Friday, February 22, 2008

Four possible successors to Fidel Castro

http://www.latimes.com/news/printedition/asection/la-fg-biobox20feb20,1,5914646.story

Four possible successors to Fidel Castro
February 20, 2008

Raul Castro

The brother who has filled in since Fidel Castro was sidelined by illness is a pragmatist more concerned with putting food on tables than with spreading revolution abroad.

The outwardly dour 76-year-old lacks his brother's charisma and has lived in his shadow for decades. But as acting president, Raul Castro has encouraged Cubans to openly debate the shortcomings of communism.

The camera-shy army general has acknowledged that wages paid by Cuba's socialist state are too low. Yet he is not expected to follow China's example and free up a market economy, at least not while his brother is alive. And he has promised more socialism.
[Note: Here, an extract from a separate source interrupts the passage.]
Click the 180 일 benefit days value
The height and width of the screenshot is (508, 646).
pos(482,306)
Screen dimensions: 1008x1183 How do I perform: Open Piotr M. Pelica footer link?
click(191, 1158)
Since their guerrilla war and the triumph of their revolution on Jan. 1, 1959, Raul Castro has long been his brother's most trusted right-hand man.

Carlos Lage

The son of Havana laborers became a vice president of the Council of State in 1993, positioning him as the third-most powerful figure, behind the two Castros.

Lage, 56, studied medicine at the University of Havana, earning a degree in pediatrics. He has been involved in politics since his student days, becoming head of the Federation of University Students in 1975.

He was elected to the National Assembly in 1976 and a decade later was recruited by Fidel Castro for the Council of State and the Assistance and Support Team, the strategic planning force from which he gained national attention with his Special Period reforms.

Appointed secretary of the Council of Ministers in 1990, he has served a prime ministerial function, albeit under constant guidance -- some would say intrusion -- from Castro. Although he is thought to support free and direct parliamentary elections and to advocate more private enterprise to boost services and quality of life, his few public expressions on international relations have toed the revolutionary line.

Ricardo Alarcon

The president of the National Assembly serves as the voice of the Havana hierarchy at the annual U.N. General Assembly and on issues of international conflict.

Alarcon, 70, has made the public case for the U.S. extradition of radical anti-Castro exile Luis Posada Carriles for trial in Venezuela, on charges that he bombed a Cuban civilian airliner in 1976, as well as for the release of the Cuban Five, jailed in the U.S. since 2001 on espionage charges.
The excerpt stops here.